## Begin
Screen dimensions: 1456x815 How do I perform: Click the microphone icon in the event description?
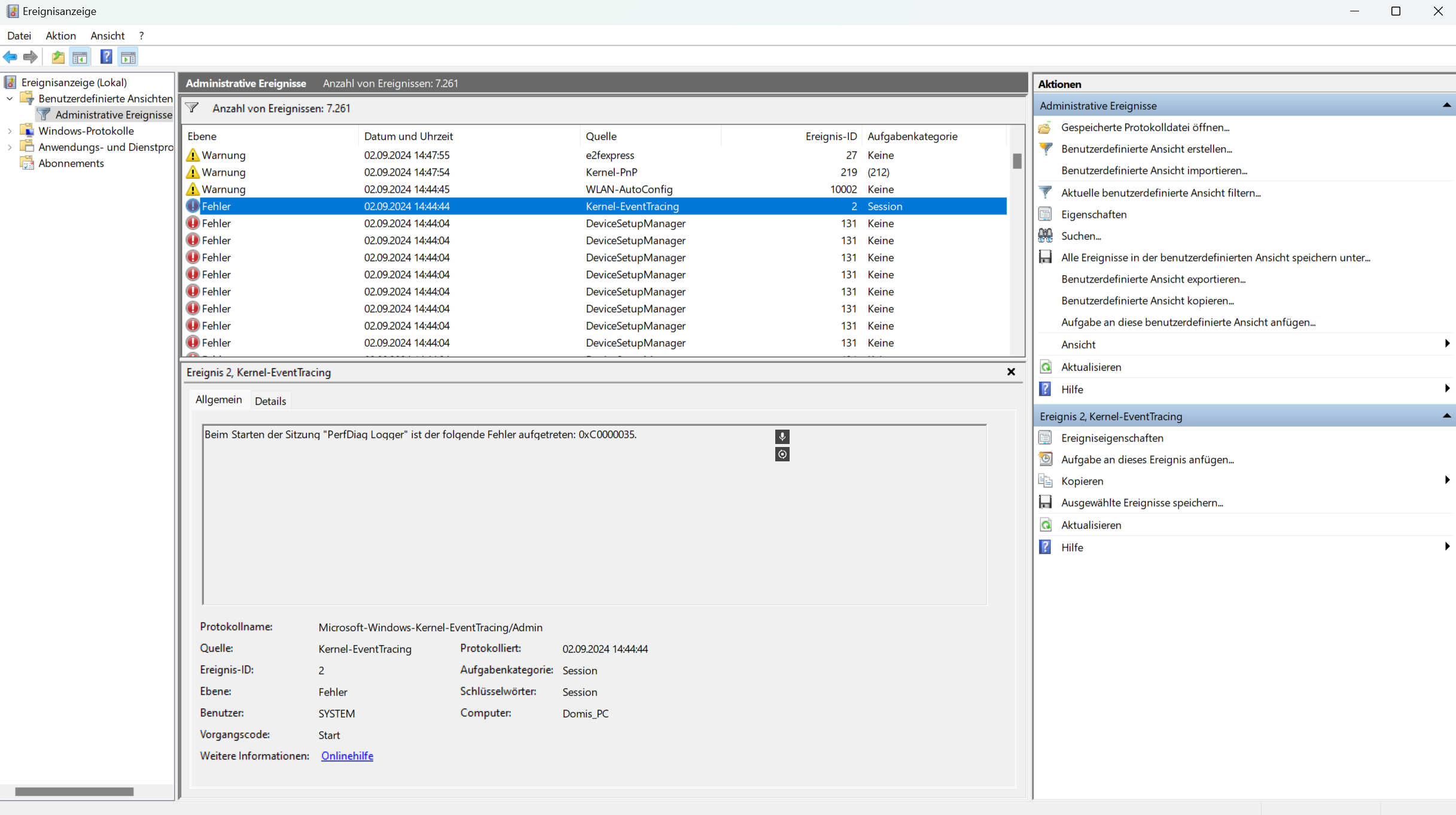(x=782, y=436)
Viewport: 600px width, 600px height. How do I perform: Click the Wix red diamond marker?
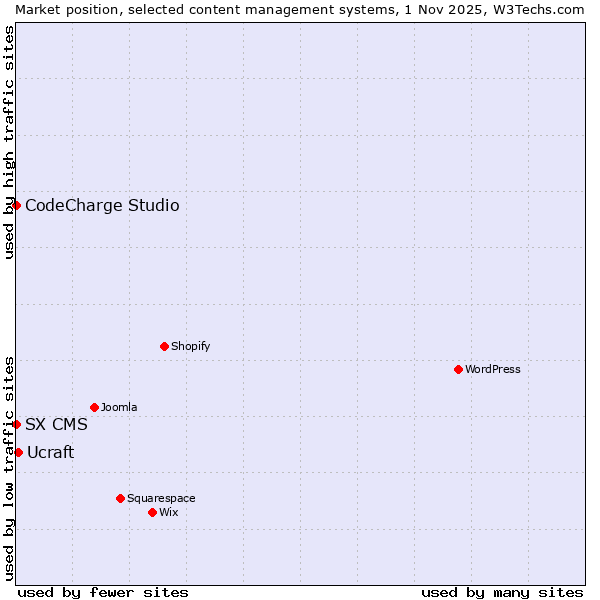pyautogui.click(x=152, y=512)
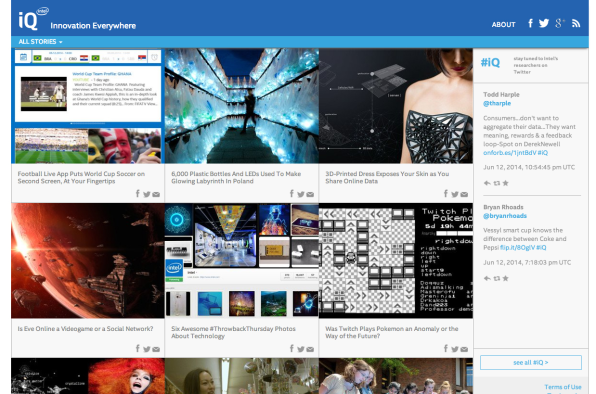Email the 3D-Printed Dress story

pyautogui.click(x=464, y=195)
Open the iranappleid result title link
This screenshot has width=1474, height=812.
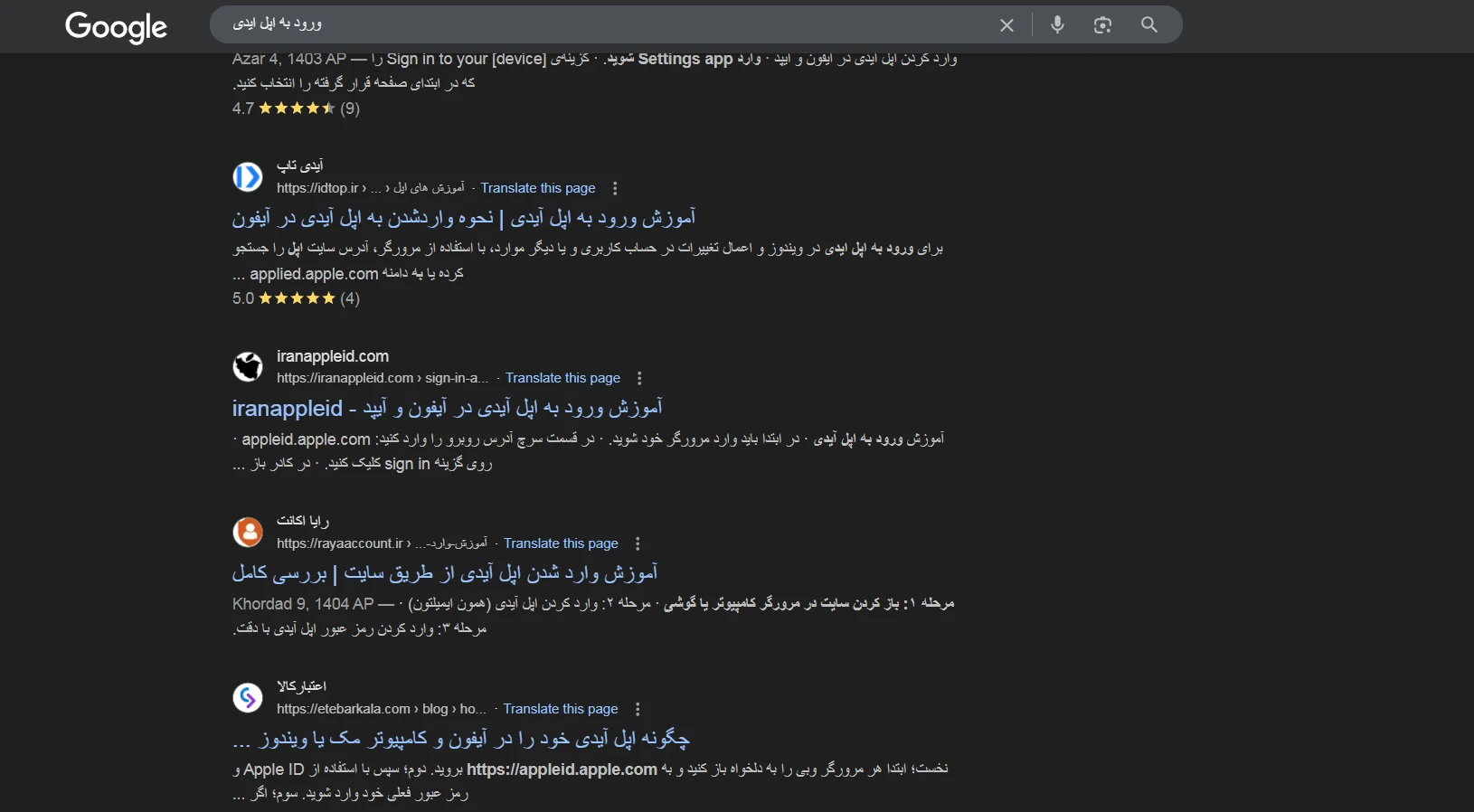[447, 408]
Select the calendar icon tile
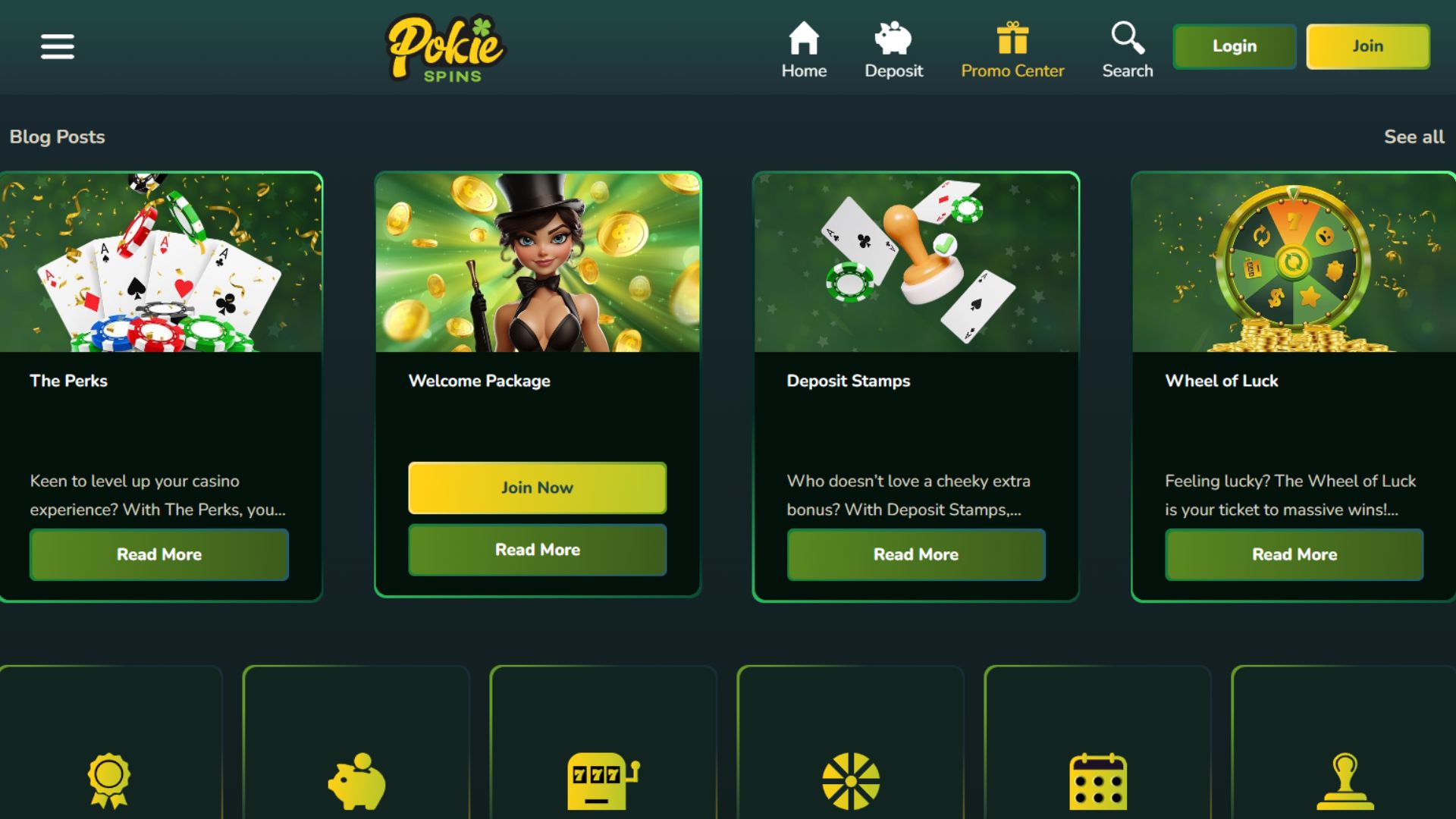 (1098, 742)
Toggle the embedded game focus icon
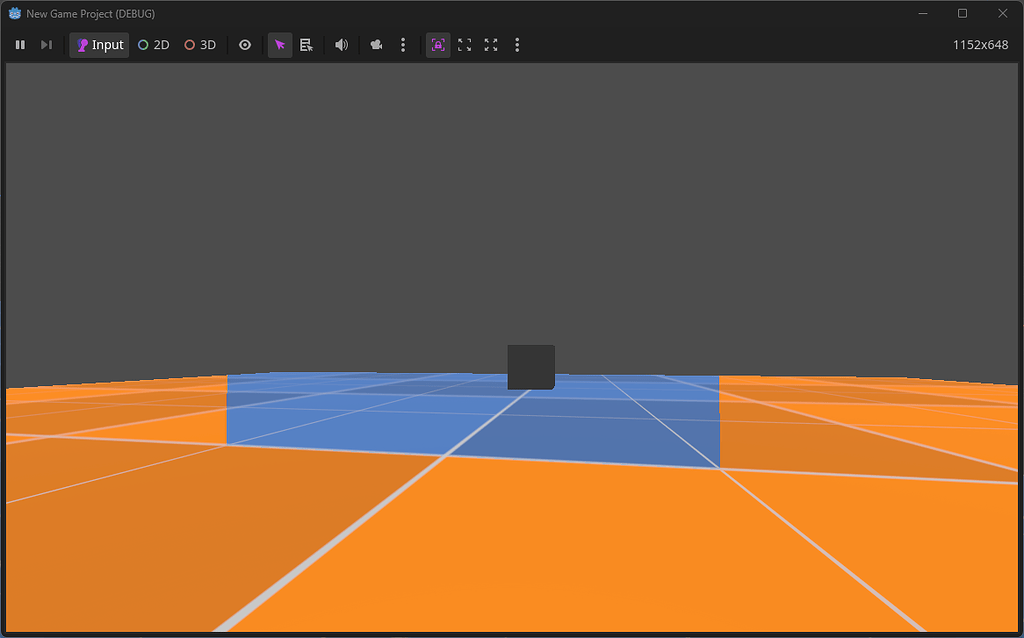Image resolution: width=1024 pixels, height=638 pixels. (437, 44)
## End
__Directive__. Turn the rows above into a numbered list, skipping blank lines and leaving out the pictures.

__Exercise result__.
1. Screen dimensions: 1456x815 How do I perform: Click the microphone icon in the event description?
2. (x=782, y=436)
3. Viewport: 600px width, 600px height. How do I perform: Click the Wix red diamond marker?
4. pyautogui.click(x=152, y=512)
5. Email the 3D-Printed Dress story
6. pyautogui.click(x=464, y=195)
7. Open the iranappleid result title link
8. This screenshot has width=1474, height=812.
9. [447, 408]
10. Select the calendar icon tile
11.  (1098, 742)
12. Toggle the embedded game focus icon
13. Image resolution: width=1024 pixels, height=638 pixels. (437, 44)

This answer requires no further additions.